The plan has been attacked by various interests suspicious of Bruce's agenda; one Pueblo Chieftain editorial accused him of seeking to "gut government." But Bruce, who achieved a similar phase-out of local utility taxes in Colorado Springs a few years ago, maintains that the cut would not affect local services; would slow the rate of growth of state revenues by only 1 percent; and would be of greatest benefit to those taxpayers earning the least income, since a disproportionate share of their money goes to pay vehicle registration fees, phone surcharges, and so on.

Bruce claims to have submitted 180 different versions of his tax cut to state ballot title officials since 1995, only to be stymied each time over arcane linguistic and procedural disputes. The 181st version passed shortly before the holidays, he says, only because the lobbyist for the Colorado Education Association (who'd protested each version) failed to file a timely objection.

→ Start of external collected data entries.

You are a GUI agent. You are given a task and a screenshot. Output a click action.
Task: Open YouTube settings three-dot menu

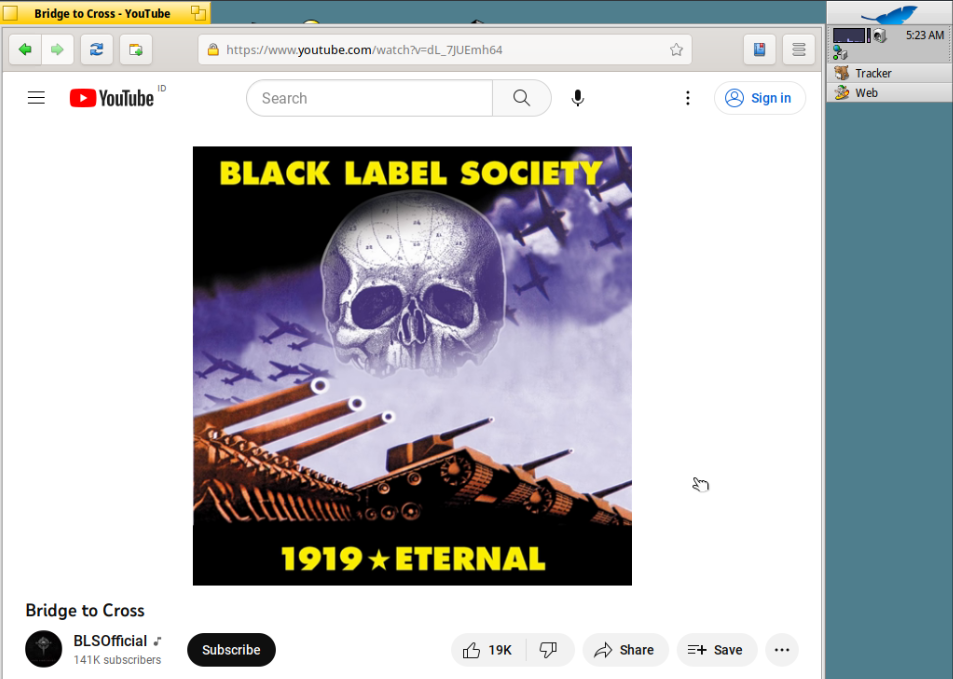pos(687,98)
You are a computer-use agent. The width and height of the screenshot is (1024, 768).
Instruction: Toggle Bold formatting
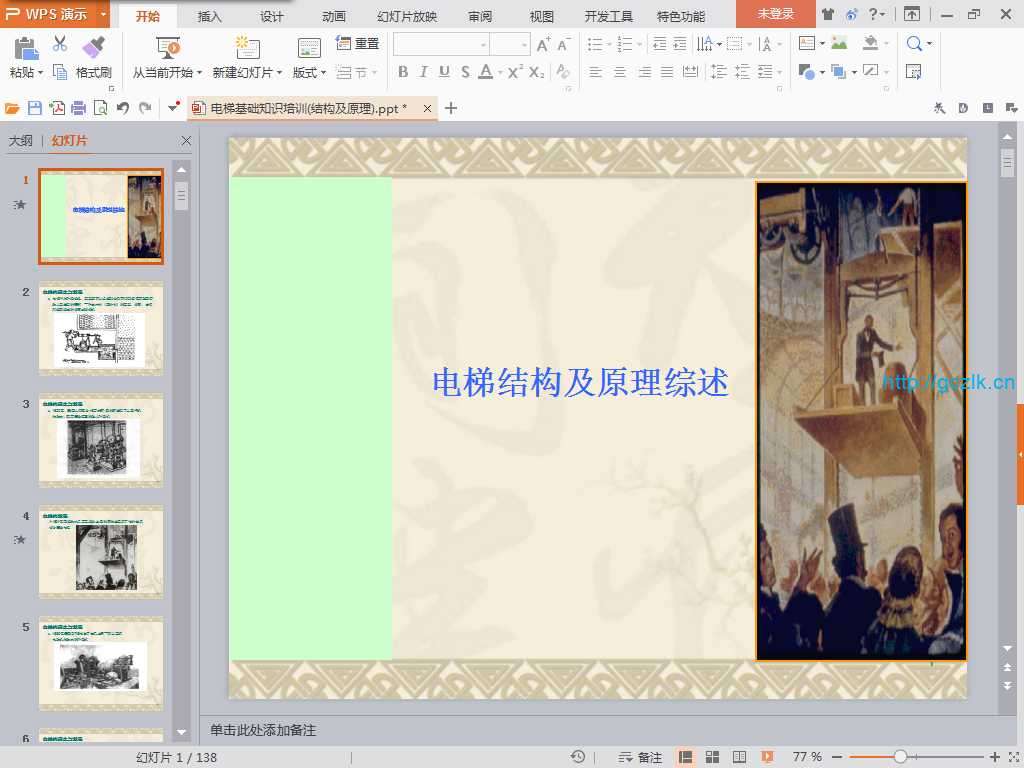(x=403, y=72)
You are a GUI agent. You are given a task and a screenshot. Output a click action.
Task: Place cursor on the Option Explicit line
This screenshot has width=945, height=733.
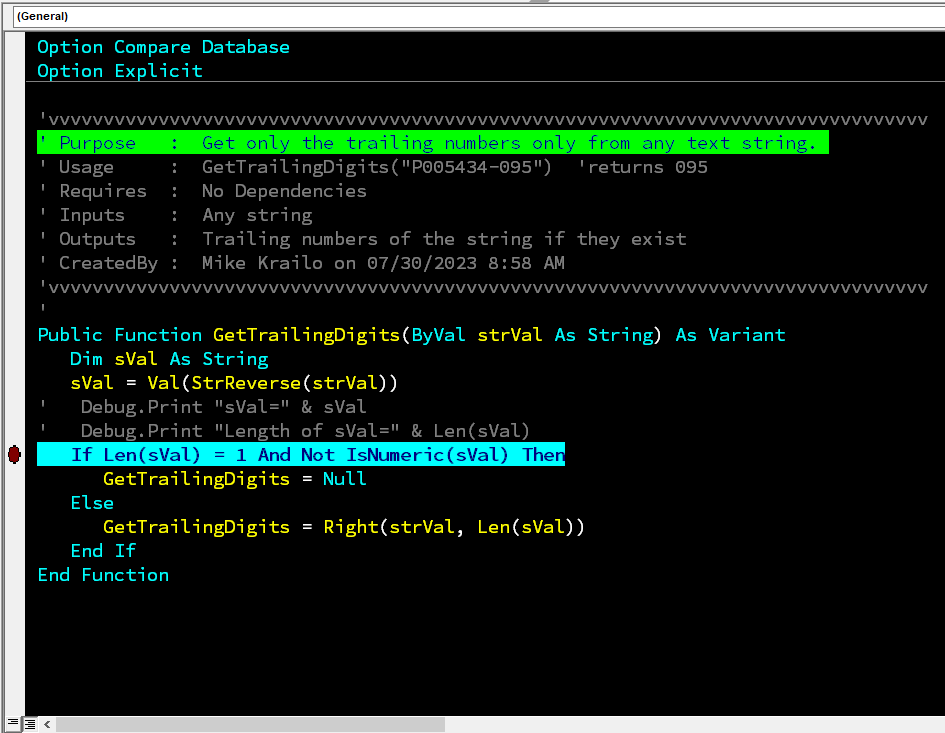(x=120, y=71)
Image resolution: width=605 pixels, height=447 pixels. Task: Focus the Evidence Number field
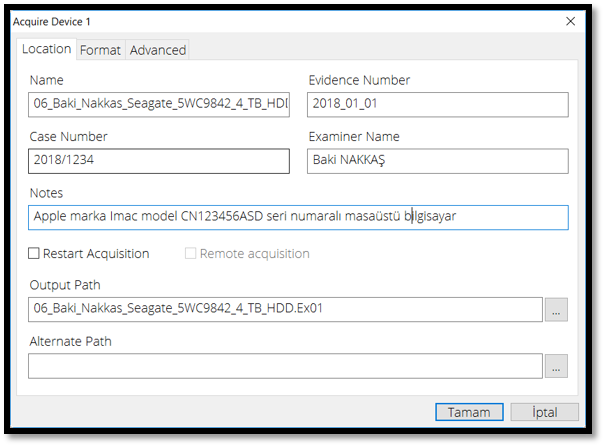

The struggle over TaxCut 2000 may be emblematic of the larger battle to restrict citizens' initiatives in Colorado. In the wake of the TABOR taxpayer revolt, there have been numerous failed legislative efforts to raise the number of signatures required, shorten the timeline or otherwise curb petition efforts.

"We've seen the legislature try to restrict the process and make it more difficult for citizens to have access to it," says Pete Maysmith, program director of the Colorado office of Common Cause. "It's a classic reaction by elected officials who want to retain more power over decision-making."

To recruit petition-gatherers, Bruce has set up a Web site (www.taxcut2000.com) and a special hotline (303-753-5050). He's taken out help-wanted ads in various publications (including Westword) and contacted service organizations and student employment offices, offering to pay from forty to fifty cents per signature, with a bonus for high producers. A true hustler of John Hancocks could make as much as $500 or $600 a week, Bruce says -- comparable to what private companies pay professional canvassers. The overall effort could cost in excess of $35,000, much of it financed by Bruce himself; but with the clock ticking down to his March 31 deadline, the output to date has been low.

"I wish I could go out and get 90,000 signatures myself, but it's physically impossible," he says. "If we had 900 people on standby, they could all get one hundred each in a day and they're done. But a lot of people, frankly, are afraid to petition. You try to hand somebody a flier and they act like you're going to rape them. It's sad, but that's why we're in this situation."

Although he expects the measure to pass handily if he gets the necessary signatures, Bruce also predicts that it will be opposed by "the state legislature, the teachers' union and everyone else who lives off taxes. They would fight it if it's $25 or 25 cents. They don't want people to realize that they have the power to control the government."